Perciò, ecco, forse non è più nemmeno il caso di parlare di liason, piuttosto di matrimonio duraturo, e al critico rimane solo da capire se tra i due (generi) si tratti di vero amore o piuttosto di mero interesse.
Brad Mehldau, pianista americano della Florida, che dal 1993 ad oggi ha al suo attivo più di quaranta album (per dire, ha già dato due successori all'album del 2023 oggetto di questa recensione) con il pop e il rock ha sempre limonato, a titolo esemplificativo e non esaustivo basterebbe sfogliare le tracklist dei cinque volumi, distribuiti nel tempo, di The art of the Trio, dove ascoltiamo rapiti esecuzioni che passano da brani di musical, Radiohead, Nick Drake, classici da crooner, fino ai Beatles.

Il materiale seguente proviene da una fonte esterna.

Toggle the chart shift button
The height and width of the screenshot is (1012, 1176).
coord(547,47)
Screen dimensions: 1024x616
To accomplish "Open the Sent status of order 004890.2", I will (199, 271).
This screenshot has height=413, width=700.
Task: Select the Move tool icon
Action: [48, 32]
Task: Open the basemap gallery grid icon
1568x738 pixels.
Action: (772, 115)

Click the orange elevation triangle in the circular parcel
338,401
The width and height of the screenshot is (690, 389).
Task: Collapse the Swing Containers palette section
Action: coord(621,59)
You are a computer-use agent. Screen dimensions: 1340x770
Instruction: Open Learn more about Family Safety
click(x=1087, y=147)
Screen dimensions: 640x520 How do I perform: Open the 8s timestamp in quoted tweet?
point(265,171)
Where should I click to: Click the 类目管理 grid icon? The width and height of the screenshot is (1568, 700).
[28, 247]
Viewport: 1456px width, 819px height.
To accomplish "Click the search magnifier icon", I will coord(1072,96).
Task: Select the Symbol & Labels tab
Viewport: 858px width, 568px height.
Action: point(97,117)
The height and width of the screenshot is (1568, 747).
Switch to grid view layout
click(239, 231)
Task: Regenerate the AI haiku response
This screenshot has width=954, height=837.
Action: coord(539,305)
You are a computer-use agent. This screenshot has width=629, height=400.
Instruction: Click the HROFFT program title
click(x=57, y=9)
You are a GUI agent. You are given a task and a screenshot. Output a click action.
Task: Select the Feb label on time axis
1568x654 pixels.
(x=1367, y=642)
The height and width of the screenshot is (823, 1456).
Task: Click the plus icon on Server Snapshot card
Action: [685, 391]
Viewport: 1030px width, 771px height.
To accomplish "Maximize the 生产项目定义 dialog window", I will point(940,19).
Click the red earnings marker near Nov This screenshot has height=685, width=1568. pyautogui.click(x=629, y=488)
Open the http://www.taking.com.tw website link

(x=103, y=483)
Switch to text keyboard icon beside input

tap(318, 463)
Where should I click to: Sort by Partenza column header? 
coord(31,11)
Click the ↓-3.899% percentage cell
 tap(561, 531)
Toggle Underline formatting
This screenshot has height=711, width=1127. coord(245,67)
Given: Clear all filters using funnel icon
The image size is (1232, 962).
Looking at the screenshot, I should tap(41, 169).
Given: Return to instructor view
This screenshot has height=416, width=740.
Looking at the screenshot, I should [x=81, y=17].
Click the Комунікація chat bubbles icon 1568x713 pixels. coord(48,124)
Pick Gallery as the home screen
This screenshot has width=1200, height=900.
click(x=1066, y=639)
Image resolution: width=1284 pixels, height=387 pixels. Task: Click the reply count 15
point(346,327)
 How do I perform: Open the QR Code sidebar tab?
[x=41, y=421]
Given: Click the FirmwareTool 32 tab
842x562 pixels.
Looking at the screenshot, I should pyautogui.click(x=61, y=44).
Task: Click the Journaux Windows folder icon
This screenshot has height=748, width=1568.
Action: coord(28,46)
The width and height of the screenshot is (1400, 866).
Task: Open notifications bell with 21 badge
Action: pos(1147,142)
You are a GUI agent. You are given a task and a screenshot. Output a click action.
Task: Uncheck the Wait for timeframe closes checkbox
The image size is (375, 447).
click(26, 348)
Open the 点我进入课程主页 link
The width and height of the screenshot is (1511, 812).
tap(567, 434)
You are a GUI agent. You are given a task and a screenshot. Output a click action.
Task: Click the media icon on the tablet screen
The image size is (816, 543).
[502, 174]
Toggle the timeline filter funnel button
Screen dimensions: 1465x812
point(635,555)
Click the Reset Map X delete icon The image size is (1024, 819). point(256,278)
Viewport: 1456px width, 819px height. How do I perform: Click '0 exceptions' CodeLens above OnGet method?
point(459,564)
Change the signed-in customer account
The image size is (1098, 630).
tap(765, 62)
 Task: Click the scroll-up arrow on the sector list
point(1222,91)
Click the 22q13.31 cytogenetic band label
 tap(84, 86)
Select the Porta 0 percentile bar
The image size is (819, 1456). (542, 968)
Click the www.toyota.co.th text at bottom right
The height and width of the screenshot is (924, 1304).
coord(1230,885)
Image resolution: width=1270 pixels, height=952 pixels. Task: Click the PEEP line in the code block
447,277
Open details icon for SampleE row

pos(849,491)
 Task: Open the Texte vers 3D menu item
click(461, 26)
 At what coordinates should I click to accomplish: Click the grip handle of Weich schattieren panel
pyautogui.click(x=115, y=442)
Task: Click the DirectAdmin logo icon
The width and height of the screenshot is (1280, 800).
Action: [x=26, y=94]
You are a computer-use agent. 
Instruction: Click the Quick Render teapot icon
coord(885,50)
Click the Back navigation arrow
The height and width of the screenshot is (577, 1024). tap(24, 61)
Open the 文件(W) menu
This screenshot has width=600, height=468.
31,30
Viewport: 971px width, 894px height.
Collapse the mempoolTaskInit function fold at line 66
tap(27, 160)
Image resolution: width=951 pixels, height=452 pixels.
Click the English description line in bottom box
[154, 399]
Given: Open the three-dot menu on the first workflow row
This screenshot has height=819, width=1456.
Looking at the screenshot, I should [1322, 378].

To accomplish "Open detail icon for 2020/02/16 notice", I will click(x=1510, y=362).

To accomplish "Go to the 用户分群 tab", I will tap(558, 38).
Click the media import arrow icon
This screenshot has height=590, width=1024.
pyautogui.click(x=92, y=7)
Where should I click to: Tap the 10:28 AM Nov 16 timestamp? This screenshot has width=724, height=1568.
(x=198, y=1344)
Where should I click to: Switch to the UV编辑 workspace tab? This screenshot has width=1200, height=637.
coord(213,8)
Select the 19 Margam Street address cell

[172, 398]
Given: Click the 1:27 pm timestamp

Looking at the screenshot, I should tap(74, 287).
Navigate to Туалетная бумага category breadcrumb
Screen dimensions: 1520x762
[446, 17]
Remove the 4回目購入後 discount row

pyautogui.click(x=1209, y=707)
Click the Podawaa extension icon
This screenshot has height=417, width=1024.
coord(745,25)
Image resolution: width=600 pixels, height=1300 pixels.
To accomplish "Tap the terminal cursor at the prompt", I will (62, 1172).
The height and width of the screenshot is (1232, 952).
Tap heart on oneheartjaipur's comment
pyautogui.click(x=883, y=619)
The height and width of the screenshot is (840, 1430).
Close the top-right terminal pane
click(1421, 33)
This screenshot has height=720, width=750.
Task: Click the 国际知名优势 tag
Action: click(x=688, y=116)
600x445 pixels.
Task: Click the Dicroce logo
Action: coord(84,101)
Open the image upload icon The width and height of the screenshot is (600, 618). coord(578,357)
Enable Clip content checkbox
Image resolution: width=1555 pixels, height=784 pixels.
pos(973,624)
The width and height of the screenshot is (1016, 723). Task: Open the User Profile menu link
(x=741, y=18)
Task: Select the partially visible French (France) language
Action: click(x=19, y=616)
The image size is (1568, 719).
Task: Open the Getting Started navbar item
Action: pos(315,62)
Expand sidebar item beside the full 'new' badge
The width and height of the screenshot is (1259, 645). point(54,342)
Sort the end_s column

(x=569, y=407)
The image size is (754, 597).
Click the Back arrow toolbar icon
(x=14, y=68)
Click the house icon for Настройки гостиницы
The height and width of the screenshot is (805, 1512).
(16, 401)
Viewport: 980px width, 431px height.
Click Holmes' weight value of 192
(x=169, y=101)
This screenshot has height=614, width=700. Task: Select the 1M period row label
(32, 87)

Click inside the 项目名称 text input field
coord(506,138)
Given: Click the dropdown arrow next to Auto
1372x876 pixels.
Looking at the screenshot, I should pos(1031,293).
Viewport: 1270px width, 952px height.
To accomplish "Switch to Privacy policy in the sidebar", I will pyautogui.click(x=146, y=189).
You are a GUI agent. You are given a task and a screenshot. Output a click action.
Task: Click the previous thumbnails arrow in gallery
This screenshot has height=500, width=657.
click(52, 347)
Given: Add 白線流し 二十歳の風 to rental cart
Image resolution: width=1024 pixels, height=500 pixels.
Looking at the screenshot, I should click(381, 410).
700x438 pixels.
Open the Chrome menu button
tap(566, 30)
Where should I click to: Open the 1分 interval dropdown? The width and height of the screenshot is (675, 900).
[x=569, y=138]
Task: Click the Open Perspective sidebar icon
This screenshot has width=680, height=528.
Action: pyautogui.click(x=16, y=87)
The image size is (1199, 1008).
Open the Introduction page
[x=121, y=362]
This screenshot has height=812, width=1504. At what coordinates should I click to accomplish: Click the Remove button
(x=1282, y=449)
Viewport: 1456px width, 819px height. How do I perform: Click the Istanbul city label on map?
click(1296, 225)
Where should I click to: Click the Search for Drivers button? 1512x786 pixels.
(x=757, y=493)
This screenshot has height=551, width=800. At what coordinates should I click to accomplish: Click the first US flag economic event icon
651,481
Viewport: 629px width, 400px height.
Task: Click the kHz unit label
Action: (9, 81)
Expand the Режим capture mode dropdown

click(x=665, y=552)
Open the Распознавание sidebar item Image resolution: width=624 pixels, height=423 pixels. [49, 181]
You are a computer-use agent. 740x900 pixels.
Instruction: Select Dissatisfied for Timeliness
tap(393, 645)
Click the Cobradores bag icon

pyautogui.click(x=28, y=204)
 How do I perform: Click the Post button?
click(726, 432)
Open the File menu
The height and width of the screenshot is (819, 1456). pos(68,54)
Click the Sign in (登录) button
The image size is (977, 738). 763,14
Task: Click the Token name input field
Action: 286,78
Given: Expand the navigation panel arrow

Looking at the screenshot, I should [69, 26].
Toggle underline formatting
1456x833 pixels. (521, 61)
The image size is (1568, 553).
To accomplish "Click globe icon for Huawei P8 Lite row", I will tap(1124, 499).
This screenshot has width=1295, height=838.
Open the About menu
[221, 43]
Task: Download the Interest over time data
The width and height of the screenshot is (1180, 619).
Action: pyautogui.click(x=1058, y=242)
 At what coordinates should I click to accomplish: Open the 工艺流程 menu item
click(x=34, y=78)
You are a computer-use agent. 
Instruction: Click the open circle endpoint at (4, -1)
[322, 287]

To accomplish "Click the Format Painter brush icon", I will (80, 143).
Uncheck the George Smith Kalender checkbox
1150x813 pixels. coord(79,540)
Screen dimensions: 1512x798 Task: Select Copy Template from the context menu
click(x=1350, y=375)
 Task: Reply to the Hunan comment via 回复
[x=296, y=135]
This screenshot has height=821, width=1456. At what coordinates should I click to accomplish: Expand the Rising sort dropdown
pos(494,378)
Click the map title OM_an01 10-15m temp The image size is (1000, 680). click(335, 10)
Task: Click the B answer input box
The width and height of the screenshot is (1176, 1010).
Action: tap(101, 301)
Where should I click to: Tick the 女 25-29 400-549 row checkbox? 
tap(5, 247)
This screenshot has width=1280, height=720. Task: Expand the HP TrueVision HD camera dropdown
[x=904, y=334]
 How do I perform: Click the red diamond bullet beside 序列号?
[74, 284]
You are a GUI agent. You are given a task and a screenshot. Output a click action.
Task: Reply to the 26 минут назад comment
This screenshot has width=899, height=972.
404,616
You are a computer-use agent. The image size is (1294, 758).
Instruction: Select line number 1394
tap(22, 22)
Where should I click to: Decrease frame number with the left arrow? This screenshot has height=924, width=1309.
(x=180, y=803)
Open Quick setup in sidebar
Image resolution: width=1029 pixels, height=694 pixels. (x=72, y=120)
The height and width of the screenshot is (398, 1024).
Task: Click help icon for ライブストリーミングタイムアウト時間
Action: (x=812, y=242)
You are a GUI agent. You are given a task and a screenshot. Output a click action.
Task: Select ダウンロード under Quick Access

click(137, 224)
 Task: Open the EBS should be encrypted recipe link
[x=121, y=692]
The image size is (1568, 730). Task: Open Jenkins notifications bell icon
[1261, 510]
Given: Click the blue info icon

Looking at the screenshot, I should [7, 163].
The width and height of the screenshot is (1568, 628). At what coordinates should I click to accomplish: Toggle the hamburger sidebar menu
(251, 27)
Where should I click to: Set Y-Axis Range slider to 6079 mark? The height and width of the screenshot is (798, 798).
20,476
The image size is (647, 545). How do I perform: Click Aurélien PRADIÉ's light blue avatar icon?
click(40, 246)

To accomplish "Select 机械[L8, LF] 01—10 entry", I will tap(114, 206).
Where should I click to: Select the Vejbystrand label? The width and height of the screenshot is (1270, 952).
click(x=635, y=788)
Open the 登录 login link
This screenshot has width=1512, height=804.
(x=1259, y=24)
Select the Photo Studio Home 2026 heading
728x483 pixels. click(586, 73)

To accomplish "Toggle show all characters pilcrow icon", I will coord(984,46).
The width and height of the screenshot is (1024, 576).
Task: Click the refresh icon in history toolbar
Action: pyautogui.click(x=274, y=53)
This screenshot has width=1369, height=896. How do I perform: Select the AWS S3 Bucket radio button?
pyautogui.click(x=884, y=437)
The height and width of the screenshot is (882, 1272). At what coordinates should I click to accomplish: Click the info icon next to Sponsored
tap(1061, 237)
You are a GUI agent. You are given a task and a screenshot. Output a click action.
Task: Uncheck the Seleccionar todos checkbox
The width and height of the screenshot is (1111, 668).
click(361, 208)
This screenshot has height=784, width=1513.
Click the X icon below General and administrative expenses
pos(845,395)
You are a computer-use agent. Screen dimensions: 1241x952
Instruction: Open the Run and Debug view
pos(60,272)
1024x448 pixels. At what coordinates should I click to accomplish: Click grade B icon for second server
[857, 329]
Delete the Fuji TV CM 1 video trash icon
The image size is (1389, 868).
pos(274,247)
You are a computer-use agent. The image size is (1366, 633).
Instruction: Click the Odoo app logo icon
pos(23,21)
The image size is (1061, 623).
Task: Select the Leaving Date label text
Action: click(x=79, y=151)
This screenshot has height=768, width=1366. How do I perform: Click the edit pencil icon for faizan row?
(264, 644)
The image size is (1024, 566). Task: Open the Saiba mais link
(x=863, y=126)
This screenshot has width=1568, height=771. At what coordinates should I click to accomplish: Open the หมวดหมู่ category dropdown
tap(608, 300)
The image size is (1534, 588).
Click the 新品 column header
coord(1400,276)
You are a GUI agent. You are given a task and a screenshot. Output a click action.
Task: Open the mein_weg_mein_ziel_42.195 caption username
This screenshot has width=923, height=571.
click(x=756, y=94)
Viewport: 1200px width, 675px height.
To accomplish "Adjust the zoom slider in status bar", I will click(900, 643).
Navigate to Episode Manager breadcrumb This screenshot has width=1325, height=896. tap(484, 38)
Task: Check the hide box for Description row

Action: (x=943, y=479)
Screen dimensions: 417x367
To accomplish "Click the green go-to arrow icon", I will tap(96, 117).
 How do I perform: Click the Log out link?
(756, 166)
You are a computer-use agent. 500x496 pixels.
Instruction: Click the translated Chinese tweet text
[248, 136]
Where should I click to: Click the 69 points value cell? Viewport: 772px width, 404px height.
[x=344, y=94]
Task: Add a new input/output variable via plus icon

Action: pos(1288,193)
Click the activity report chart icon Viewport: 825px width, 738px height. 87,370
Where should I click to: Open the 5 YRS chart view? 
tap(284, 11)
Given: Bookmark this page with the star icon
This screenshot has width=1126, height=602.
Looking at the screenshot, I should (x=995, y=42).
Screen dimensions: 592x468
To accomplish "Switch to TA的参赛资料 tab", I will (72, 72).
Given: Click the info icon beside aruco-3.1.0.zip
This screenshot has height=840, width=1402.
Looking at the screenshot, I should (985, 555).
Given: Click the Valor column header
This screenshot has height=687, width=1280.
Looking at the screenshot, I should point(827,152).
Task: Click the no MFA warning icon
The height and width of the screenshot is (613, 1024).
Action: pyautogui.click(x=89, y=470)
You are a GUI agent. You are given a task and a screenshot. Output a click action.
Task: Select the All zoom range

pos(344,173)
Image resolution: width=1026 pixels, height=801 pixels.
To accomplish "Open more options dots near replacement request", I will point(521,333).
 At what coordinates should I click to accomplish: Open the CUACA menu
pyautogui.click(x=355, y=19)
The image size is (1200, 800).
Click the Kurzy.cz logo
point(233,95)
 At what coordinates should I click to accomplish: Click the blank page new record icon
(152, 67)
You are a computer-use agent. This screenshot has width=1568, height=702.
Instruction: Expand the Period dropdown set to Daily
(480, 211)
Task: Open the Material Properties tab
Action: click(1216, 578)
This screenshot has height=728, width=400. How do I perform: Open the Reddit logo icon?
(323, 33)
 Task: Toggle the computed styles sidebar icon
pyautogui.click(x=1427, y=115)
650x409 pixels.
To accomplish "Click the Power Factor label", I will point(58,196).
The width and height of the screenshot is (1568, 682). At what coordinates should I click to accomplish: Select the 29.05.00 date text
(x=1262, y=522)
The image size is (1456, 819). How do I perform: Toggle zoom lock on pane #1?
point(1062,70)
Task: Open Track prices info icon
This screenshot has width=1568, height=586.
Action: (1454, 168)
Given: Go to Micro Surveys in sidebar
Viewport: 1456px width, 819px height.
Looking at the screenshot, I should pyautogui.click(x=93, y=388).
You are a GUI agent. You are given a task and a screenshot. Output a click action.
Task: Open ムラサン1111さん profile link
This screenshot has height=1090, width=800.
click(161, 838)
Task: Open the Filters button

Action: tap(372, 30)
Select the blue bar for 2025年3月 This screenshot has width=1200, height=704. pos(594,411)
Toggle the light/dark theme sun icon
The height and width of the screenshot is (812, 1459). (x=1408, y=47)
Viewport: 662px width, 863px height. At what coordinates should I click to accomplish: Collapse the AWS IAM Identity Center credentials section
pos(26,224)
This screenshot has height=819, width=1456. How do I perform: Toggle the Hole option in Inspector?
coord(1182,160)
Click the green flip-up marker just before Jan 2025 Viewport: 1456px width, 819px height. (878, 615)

I Beatles, appunto. Dopo quella gemma di Blackbird (The art of the Trio, volume 1 - 1997 - ) che, vabè, è solo il mio pezzo dei fab four preferito di sempre, il buon Brad decide di dedicare un intero lavoro alla musica della mitologica band (giudizio che prescinde dal mio gusto personale).
In una tracklist di undici pezzi, dieci sono dedicati alle composizioni della ditta Lennon McCartney (uno per amore di verità è del solo George Harrison) pescando, con condivisibile saggezza, nel repertorio meno noto dei Beatles, al netto di due pezzi, I saw her standing there e I am the walrus, che comunque definirei mediamente conosciuti. Per il resto, dalla title track a For no one, a Golden slumbers o Maxwell's silver hammer, si naviga nel repertorio più nascosto e raffinato della band, scandagliando soprattutto Revolver (tre brani) e Abbey road (due) che permettono a Mehldau di dipingere i consueti sapienti arazzi armonici, questa volta con sfumature anche blues (Golden slumbers) o boogie/ragtime (I saw her standing there).
Il disco è registrato dal vivo assemblando una serie di serate a Parigi, e si chiude con un pezzo che dei Beatles non è, ma che, porca miseria, risulta il più bello, malinconico e struggente del lotto: Life on Mars? di David Bowie.
Quale che sia il motivo della scelta in controcorrente sulla filosofia dell'operazione, affinità alle melodie beatlesiane o banalmente non voler disperdere un'interpretazione magistrale, una conclusione satura di poesia ed emozione per un disco sicuramente da ascoltare e riascoltare.